Staci Krause, Editor for the Vault Network, was sitting directly to my right and overheard the question. She didn’t seem to think that there were any particular implications at all.

She was a mother herself, she said, and saw nothing wrong with her own children playing ToonTown Online.

I asked, “Do you really think that we should be getting kids involved in what is arguably a very addictive genre?”

Both Staci and the PR person seemed to take issue with this, and replied that they didn’t think that MMOs were, on the whole, all that addictive. Sure, there were addictive personalities who played MMOs, but they were the exception, not the rule.

That signaled my turn to take issue. Do not ever let anyone tell you that MMOs are not addictive.

I was once the leader of a high-end raiding guild on a very competitive server. I have seen the face of MMO addiction first-hand. It is the face of a 22 year old man failing all of his classes and dropping out of college, because he spent fourteen hours a day raiding, grinding for items or reputation, or gathering materials to gain access to a raid due to a “four pot minimum.”

Granted, I and the other officers of the guild were as guilty as the game itself for enabling his behavior, but, even if we removed him from the guild in an attempt to foster his studies he would have joined another and been back to the grind within hours.

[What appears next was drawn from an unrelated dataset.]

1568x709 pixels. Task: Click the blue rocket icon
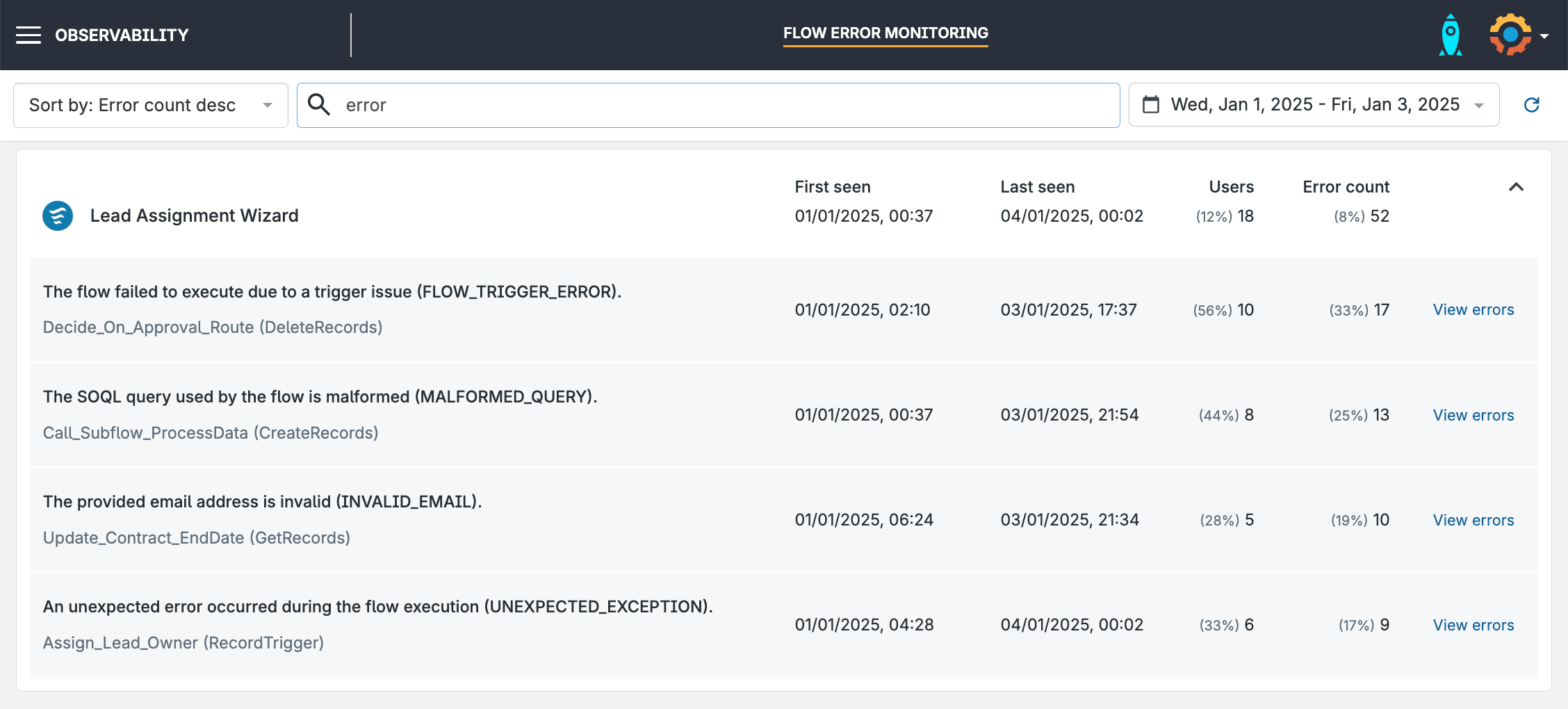click(x=1451, y=35)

Such is the power that these titles can hold over people.

Should a nine-year-old child really have to deal with that?

I had the opportunity to broach this subject the next day when I came across the second instance, and interviewed Per Rosendal, CEO of Guppyworks, a Denmark-based company specializing in children’s games. Their current project is Guppylife, billed as an MMO for young girls. That interview will be linked here when it is published.

The third C of GDC, was for Coreans.

(And, for those of you unaware of the whole conspiracy theory, you can feel free to brush up on the Corea-Korea controversy right over here.)

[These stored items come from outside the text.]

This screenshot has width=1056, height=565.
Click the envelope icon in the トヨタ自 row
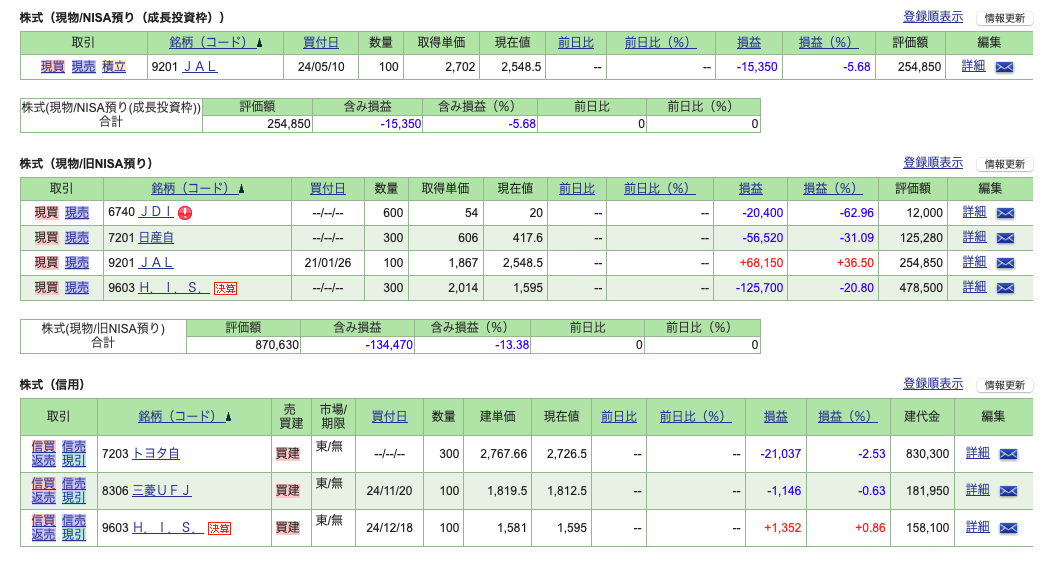[x=1008, y=454]
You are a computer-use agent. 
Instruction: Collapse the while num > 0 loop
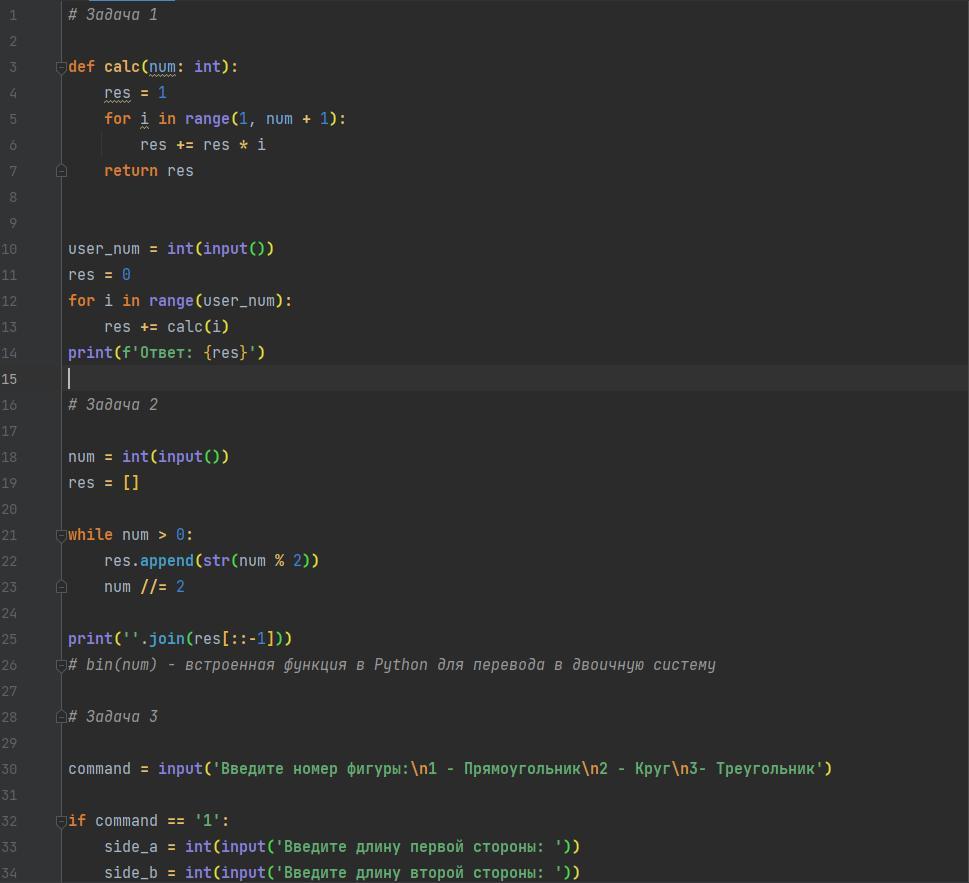tap(61, 535)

Korean games were out in force at the con this year, with nearly every other demo or interview on my schedule being for a title coming out of East Asia.

Eastern titles trying to make inroads into the American market are, of course, nothing new. But, until the past few years they’ve always existed on the periphery of the genre, inhabiting a sort of gaming no-mans-land. A place where most players ventured only if they were unemployed teenagers, looking for a time-killer in between games, or, for one reason or another, just felt that titles from American developers didn’t offer enough grind.

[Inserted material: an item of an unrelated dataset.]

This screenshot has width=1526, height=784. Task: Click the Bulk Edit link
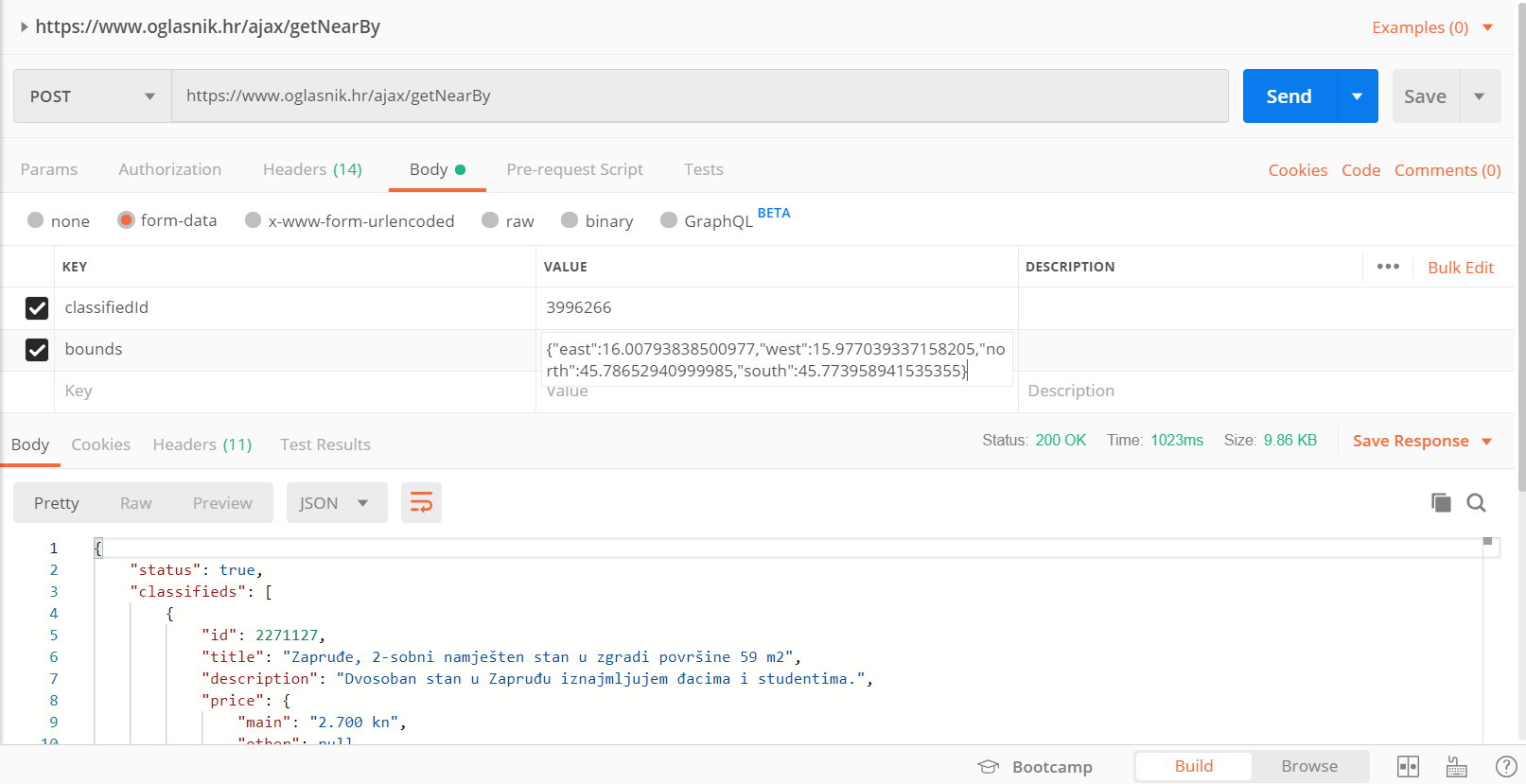(1461, 268)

I attended a panel during the Worlds in Motion Summit which focused extensively on this subject, entitled “Is Asia the New Hollywood? Ideas from the East.”

The consensus among the panelists was that Korea represents the world’s first “mature market” in the MMO genre. The saturation point has long since been reached, and everyone who is going to play an MMO is already playing one. The only Koreans left to be marketed to now are the unborn, and the dead.

Which means, that companies there seeking to expand their bottom lines need to look elsewhere for new market share, such as in the emerging online spaces of China, Vietnam, Eastern Europe… and, of course, North America.

Back at E for All I came across the first such of these companies, K2 Network, and at GDC I met three more: Nexon, Gravity/L5 Games, and OGPlanet.